- Fragmento de lectura
────────────────────────────────────────
Query-Driven Sync es un patrón de sincronización en sistemas distribuidos donde la coherencia o la actualización de los datos entre réplicas o nodos se activa y se guía por una consulta o transacción específica. A diferencia de los modelos de replicación 'push' (donde el origen envía actualizaciones a los destinos) o 'pull' (donde los destinos solicitan actualizaciones periódicamente), en Query-Driven Sync, la necesidad de datos frescos o consistentes se evalúa en el momento de la consulta. Si la consulta requiere datos que podrían estar obsoletos o no presentes localmente, el sistema inicia un proceso de sincronización dirigido para obtener la información necesaria de una fuente autoritativa o más actualizada, a menudo resolviendo conflictos o aplicando transformaciones en el proceso.
Este patrón se observa en sistemas que operan con consistencia eventual o que necesitan optimizar el tráfico de red y la carga de procesamiento. Por ejemplo, en bases de datos distribuidas NoSQL como Apache Cassandra o DynamoDB, aunque tienen mecanismos de replicación continua, una lectura con un nivel de consistencia fuerte (ej. 'QUORUM' en Cassandra) puede desencadenar una reparación de lectura ('read repair') que es una forma de Query-Driven Sync para asegurar que los datos devueltos sean los más actuales entre las réplicas disponibles. Otro ejemplo son los sistemas de 'data warehousing' o 'data lakes' donde las consultas analíticas pueden activar la ingesta o la sincronización de datos de fuentes operacionales solo cuando se necesitan para un informe o análisis específico, o en microservicios donde un servicio puede 'pull' datos de otro solo cuando una solicitud de negocio lo requiere, aplicando transformaciones 'on-the-fly'.
────────────────────────────────────────
- Requisitos del problema
Cita de forma íntegra y literal el fragmento sobre Query-Driven Sync. El material no hace falta para resolver nada aquí.

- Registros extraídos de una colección
────────────────────────────────────────
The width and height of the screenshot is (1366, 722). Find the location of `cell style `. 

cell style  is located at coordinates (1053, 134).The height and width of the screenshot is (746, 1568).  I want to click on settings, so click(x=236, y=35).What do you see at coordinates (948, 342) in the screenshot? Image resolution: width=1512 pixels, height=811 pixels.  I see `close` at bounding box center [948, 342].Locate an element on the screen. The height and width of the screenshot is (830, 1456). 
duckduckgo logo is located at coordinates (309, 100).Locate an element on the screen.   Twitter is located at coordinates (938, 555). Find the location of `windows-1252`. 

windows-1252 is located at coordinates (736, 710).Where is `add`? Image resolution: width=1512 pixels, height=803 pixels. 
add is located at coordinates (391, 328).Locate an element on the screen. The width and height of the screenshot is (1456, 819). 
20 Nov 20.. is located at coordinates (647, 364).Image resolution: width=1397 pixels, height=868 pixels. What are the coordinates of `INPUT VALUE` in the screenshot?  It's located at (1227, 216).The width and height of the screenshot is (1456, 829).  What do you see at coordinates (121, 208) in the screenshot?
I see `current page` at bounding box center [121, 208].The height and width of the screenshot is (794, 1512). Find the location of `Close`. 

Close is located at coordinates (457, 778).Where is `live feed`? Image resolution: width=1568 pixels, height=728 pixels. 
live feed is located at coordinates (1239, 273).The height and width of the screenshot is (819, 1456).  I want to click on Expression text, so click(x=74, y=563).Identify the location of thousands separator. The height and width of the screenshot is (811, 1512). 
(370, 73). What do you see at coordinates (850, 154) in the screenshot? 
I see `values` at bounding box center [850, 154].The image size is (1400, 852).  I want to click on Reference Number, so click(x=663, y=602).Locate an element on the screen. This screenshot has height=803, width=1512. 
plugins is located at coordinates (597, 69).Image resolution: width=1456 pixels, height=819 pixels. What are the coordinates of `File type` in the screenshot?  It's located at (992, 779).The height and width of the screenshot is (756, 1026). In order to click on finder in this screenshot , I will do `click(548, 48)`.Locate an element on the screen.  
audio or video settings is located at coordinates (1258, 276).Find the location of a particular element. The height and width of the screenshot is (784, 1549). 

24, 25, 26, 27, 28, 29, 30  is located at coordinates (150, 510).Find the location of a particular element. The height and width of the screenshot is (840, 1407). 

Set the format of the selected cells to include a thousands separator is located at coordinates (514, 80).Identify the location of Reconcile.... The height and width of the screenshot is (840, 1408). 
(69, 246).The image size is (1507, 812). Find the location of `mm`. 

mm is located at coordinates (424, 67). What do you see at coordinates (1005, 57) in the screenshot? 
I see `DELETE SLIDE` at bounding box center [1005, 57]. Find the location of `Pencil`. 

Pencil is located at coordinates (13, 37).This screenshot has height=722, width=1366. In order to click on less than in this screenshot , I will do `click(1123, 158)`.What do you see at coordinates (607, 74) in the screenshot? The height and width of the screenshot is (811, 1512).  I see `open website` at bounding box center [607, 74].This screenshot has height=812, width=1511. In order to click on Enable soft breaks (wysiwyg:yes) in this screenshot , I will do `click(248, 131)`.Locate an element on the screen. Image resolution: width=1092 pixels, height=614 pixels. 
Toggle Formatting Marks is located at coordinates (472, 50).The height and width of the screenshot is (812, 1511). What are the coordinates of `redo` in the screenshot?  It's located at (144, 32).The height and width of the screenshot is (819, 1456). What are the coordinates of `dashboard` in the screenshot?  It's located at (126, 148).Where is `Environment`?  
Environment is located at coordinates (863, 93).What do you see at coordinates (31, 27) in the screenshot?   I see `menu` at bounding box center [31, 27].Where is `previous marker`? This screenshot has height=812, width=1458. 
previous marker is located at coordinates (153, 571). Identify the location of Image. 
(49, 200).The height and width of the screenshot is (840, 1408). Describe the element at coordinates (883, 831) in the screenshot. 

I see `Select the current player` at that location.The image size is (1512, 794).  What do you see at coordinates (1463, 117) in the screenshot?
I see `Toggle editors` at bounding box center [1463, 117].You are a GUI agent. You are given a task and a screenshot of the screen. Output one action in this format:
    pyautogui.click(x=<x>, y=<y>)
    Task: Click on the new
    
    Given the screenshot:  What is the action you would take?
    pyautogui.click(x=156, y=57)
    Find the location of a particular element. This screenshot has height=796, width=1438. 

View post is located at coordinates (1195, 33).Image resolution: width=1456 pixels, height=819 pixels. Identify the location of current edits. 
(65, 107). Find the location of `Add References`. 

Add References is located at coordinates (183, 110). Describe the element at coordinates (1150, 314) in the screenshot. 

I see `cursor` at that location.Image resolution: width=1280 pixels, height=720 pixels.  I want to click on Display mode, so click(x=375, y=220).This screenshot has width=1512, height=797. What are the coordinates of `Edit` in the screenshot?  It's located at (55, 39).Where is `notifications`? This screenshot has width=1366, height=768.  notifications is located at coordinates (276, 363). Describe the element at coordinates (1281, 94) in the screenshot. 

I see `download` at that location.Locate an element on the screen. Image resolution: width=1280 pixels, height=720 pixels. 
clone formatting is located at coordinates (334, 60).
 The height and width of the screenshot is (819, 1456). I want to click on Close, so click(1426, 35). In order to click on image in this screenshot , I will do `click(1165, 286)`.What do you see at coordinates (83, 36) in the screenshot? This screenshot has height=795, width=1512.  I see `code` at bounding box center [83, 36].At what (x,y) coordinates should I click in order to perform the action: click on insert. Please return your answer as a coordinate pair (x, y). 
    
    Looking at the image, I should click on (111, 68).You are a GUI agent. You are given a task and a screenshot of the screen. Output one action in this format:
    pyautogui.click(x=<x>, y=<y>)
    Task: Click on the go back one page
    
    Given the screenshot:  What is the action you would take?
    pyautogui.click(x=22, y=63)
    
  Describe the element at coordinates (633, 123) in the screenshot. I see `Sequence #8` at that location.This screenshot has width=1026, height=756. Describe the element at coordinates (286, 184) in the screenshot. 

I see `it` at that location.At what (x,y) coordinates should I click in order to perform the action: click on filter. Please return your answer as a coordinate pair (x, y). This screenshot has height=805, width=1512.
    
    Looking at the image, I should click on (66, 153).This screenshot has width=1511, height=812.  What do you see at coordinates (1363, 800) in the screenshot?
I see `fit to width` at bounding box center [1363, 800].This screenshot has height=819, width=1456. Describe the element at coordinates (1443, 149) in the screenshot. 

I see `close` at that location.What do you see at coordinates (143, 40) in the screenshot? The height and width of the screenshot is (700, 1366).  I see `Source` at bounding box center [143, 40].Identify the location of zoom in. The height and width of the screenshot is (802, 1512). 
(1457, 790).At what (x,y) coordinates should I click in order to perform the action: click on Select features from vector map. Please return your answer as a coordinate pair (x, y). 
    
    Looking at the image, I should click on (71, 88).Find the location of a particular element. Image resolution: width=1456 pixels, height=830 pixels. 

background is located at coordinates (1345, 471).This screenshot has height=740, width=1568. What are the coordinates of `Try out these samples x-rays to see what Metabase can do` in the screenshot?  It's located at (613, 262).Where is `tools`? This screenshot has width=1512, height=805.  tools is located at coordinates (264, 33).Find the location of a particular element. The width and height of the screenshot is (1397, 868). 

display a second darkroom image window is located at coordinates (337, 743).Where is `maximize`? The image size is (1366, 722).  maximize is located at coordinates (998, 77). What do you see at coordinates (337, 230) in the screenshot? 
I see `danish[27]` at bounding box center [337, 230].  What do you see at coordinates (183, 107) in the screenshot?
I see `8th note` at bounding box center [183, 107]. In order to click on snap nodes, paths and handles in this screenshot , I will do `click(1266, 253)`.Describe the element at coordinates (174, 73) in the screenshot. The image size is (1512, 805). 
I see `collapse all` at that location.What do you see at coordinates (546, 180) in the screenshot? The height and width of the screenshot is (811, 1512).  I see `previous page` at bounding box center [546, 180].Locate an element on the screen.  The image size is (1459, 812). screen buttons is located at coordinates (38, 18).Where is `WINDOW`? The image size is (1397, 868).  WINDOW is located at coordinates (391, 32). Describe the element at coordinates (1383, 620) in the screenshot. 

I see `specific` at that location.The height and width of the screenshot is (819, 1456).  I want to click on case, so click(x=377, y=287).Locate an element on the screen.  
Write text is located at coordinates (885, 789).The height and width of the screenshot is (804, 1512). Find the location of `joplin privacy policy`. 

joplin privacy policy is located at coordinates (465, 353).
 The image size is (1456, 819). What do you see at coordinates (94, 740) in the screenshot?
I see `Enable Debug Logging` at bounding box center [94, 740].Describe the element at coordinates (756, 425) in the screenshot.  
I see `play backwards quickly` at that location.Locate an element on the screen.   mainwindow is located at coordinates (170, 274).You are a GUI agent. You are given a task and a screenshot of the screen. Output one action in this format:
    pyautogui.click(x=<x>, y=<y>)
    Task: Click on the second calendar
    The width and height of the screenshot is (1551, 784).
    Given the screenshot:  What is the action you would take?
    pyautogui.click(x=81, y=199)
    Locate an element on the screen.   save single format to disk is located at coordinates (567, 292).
────────────────────────────────────────
- Respuesta a la tarea
Query-Driven Sync es un patrón de sincronización en sistemas distribuidos donde la coherencia o la actualización de los datos entre réplicas o nodos se activa y se guía por una consulta o transacción específica. A diferencia de los modelos de replicación 'push' (donde el origen envía actualizaciones a los destinos) o 'pull' (donde los destinos solicitan actualizaciones periódicamente), en Query-Driven Sync, la necesidad de datos frescos o consistentes se evalúa en el momento de la consulta. Si la consulta requiere datos que podrían estar obsoletos o no presentes localmente, el sistema inicia un proceso de sincronización dirigido para obtener la información necesaria de una fuente autoritativa o más actualizada, a menudo resolviendo conflictos o aplicando transformaciones en el proceso.
Este patrón se observa en sistemas que operan con consistencia eventual o que necesitan optimizar el tráfico de red y la carga de procesamiento. Por ejemplo, en bases de datos distribuidas NoSQL como Apache Cassandra o DynamoDB, aunque tienen mecanismos de replicación continua, una lectura con un nivel de consistencia fuerte (ej. 'QUORUM' en Cassandra) puede desencadenar una reparación de lectura ('read repair') que es una forma de Query-Driven Sync para asegurar que los datos devueltos sean los más actuales entre las réplicas disponibles. Otro ejemplo son los sistemas de 'data warehousing' o 'data lakes' donde las consultas analíticas pueden activar la ingesta o la sincronización de datos de fuentes operacionales solo cuando se necesitan para un informe o análisis específico, o en microservicios donde un servicio puede 'pull' datos de otro solo cuando una solicitud de negocio lo requiere, aplicando transformaciones 'on-the-fly'.